[CHALLENGE]: Recast the records below as a JSON list of strings, one string per line, with blank lines left out.

[Collected data entries]:
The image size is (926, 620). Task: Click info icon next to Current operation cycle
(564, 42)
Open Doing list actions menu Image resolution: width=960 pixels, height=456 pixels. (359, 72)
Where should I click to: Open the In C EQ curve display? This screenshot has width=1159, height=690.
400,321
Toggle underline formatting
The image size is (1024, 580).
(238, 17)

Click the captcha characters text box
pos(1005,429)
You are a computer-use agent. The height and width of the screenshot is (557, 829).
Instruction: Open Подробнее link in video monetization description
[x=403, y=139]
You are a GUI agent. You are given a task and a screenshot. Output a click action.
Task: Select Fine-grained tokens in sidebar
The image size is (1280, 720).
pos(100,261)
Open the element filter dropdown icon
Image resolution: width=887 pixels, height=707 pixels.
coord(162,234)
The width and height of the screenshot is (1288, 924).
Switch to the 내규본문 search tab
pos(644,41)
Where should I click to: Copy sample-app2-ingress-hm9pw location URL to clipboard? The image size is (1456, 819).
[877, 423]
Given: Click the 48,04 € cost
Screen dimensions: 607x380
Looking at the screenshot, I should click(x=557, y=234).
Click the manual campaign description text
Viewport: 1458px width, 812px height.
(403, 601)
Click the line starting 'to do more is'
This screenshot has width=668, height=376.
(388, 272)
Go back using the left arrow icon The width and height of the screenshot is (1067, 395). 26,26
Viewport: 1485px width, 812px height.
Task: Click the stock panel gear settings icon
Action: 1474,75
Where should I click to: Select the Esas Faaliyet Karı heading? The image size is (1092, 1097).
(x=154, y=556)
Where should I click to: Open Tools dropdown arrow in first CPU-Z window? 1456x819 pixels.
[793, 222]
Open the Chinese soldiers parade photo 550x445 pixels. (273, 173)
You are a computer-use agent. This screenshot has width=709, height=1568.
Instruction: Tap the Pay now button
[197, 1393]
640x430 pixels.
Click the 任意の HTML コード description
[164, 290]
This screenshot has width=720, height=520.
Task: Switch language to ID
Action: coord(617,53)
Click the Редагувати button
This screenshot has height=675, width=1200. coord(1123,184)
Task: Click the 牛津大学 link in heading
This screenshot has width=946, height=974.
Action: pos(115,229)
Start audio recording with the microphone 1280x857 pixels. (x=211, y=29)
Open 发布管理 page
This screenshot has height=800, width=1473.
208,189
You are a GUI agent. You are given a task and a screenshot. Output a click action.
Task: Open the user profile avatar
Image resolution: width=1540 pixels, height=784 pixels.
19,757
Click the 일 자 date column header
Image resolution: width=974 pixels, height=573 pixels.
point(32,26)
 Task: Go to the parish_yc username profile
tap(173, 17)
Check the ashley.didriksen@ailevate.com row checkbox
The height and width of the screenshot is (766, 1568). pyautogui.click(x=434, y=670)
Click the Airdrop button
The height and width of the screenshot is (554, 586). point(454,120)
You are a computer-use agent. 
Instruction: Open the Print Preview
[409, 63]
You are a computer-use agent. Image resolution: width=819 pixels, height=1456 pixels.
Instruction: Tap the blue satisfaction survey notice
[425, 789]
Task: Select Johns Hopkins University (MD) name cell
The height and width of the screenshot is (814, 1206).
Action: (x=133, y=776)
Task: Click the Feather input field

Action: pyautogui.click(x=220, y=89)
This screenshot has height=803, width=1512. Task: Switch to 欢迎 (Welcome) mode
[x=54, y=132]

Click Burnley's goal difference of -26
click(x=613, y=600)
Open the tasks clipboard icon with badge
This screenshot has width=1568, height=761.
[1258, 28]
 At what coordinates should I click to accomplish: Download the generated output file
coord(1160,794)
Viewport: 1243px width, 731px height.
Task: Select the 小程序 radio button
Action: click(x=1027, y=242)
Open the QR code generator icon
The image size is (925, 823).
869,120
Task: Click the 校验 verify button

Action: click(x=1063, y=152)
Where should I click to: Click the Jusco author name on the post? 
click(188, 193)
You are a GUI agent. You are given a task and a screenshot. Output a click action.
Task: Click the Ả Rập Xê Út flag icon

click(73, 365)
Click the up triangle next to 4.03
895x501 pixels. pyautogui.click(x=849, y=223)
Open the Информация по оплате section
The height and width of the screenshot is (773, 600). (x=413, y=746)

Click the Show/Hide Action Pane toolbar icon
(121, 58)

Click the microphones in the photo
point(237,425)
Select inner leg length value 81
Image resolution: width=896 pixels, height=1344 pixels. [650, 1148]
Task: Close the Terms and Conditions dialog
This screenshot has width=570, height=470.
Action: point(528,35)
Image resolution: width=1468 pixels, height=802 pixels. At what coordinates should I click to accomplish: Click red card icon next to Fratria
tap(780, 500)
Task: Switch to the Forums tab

[THE RESULT]:
[
  "The image size is (926, 620). Task: Click info icon next to Current operation cycle",
  "(564, 42)",
  "Open Doing list actions menu Image resolution: width=960 pixels, height=456 pixels. (359, 72)",
  "Where should I click to: Open the In C EQ curve display? This screenshot has width=1159, height=690.",
  "400,321",
  "Toggle underline formatting",
  "The image size is (1024, 580).",
  "(238, 17)",
  "Click the captcha characters text box",
  "pos(1005,429)",
  "You are a computer-use agent. The height and width of the screenshot is (557, 829).",
  "Instruction: Open Подробнее link in video monetization description",
  "[x=403, y=139]",
  "You are a GUI agent. You are given a task and a screenshot. Output a click action.",
  "Task: Select Fine-grained tokens in sidebar",
  "The image size is (1280, 720).",
  "pos(100,261)",
  "Open the element filter dropdown icon",
  "Image resolution: width=887 pixels, height=707 pixels.",
  "coord(162,234)",
  "The width and height of the screenshot is (1288, 924).",
  "Switch to the 내규본문 search tab",
  "pos(644,41)",
  "Where should I click to: Copy sample-app2-ingress-hm9pw location URL to clipboard? The image size is (1456, 819).",
  "[877, 423]",
  "Given: Click the 48,04 € cost",
  "Screen dimensions: 607x380",
  "Looking at the screenshot, I should click(x=557, y=234).",
  "Click the manual campaign description text",
  "Viewport: 1458px width, 812px height.",
  "(403, 601)",
  "Click the line starting 'to do more is'",
  "This screenshot has width=668, height=376.",
  "(388, 272)",
  "Go back using the left arrow icon The width and height of the screenshot is (1067, 395). 26,26",
  "Viewport: 1485px width, 812px height.",
  "Task: Click the stock panel gear settings icon",
  "Action: 1474,75",
  "Where should I click to: Select the Esas Faaliyet Karı heading? The image size is (1092, 1097).",
  "(x=154, y=556)",
  "Where should I click to: Open Tools dropdown arrow in first CPU-Z window? 1456x819 pixels.",
  "[793, 222]",
  "Open the Chinese soldiers parade photo 550x445 pixels. (273, 173)",
  "You are a computer-use agent. This screenshot has width=709, height=1568.",
  "Instruction: Tap the Pay now button",
  "[197, 1393]",
  "640x430 pixels.",
  "Click the 任意の HTML コード description",
  "[164, 290]",
  "This screenshot has width=720, height=520.",
  "Task: Switch language to ID",
  "Action: coord(617,53)",
  "Click the Редагувати button",
  "This screenshot has height=675, width=1200. coord(1123,184)",
  "Task: Click the 牛津大学 link in heading",
  "This screenshot has width=946, height=974.",
  "Action: pos(115,229)",
  "Start audio recording with the microphone 1280x857 pixels. (x=211, y=29)",
  "Open 发布管理 page",
  "This screenshot has height=800, width=1473.",
  "208,189",
  "You are a GUI agent. You are given a task and a screenshot. Output a click action.",
  "Task: Open the user profile avatar",
  "Image resolution: width=1540 pixels, height=784 pixels.",
  "19,757",
  "Click the 일 자 date column header",
  "Image resolution: width=974 pixels, height=573 pixels.",
  "point(32,26)",
  " Task: Go to the parish_yc username profile",
  "tap(173, 17)",
  "Check the ashley.didriksen@ailevate.com row checkbox",
  "The height and width of the screenshot is (766, 1568). pyautogui.click(x=434, y=670)",
  "Click the Airdrop button",
  "The height and width of the screenshot is (554, 586). point(454,120)",
  "You are a computer-use agent. ",
  "Instruction: Open the Print Preview",
  "[409, 63]",
  "You are a computer-use agent. Image resolution: width=819 pixels, height=1456 pixels.",
  "Instruction: Tap the blue satisfaction survey notice",
  "[425, 789]",
  "Task: Select Johns Hopkins University (MD) name cell",
  "The height and width of the screenshot is (814, 1206).",
  "Action: (x=133, y=776)",
  "Task: Click the Feather input field",
  "Action: pyautogui.click(x=220, y=89)",
  "This screenshot has height=803, width=1512. Task: Switch to 欢迎 (Welcome) mode",
  "[x=54, y=132]",
  "Click Burnley's goal difference of -26",
  "click(x=613, y=600)",
  "Open the tasks clipboard icon with badge",
  "This screenshot has width=1568, height=761.",
  "[1258, 28]",
  " At what coordinates should I click to accomplish: Download the generated output file",
  "coord(1160,794)",
  "Viewport: 1243px width, 731px height.",
  "Task: Select the 小程序 radio button",
  "Action: click(x=1027, y=242)",
  "Open the QR code generator icon",
  "The image size is (925, 823).",
  "869,120",
  "Task: Click the 校验 verify button",
  "Action: click(x=1063, y=152)",
  "Where should I click to: Click the Jusco author name on the post? ",
  "click(188, 193)",
  "You are a GUI agent. You are given a task and a screenshot. Output a click action.",
  "Task: Click the Ả Rập Xê Út flag icon",
  "click(73, 365)",
  "Click the up triangle next to 4.03",
  "895x501 pixels. pyautogui.click(x=849, y=223)",
  "Open the Информация по оплате section",
  "The height and width of the screenshot is (773, 600). (x=413, y=746)",
  "Click the Show/Hide Action Pane toolbar icon",
  "(121, 58)",
  "Click the microphones in the photo",
  "point(237,425)",
  "Select inner leg length value 81",
  "Image resolution: width=896 pixels, height=1344 pixels. [650, 1148]",
  "Task: Close the Terms and Conditions dialog",
  "This screenshot has width=570, height=470.",
  "Action: point(528,35)",
  "Image resolution: width=1468 pixels, height=802 pixels. At what coordinates should I click to accomplish: Click red card icon next to Fratria",
  "tap(780, 500)",
  "Task: Switch to the Forums tab"
]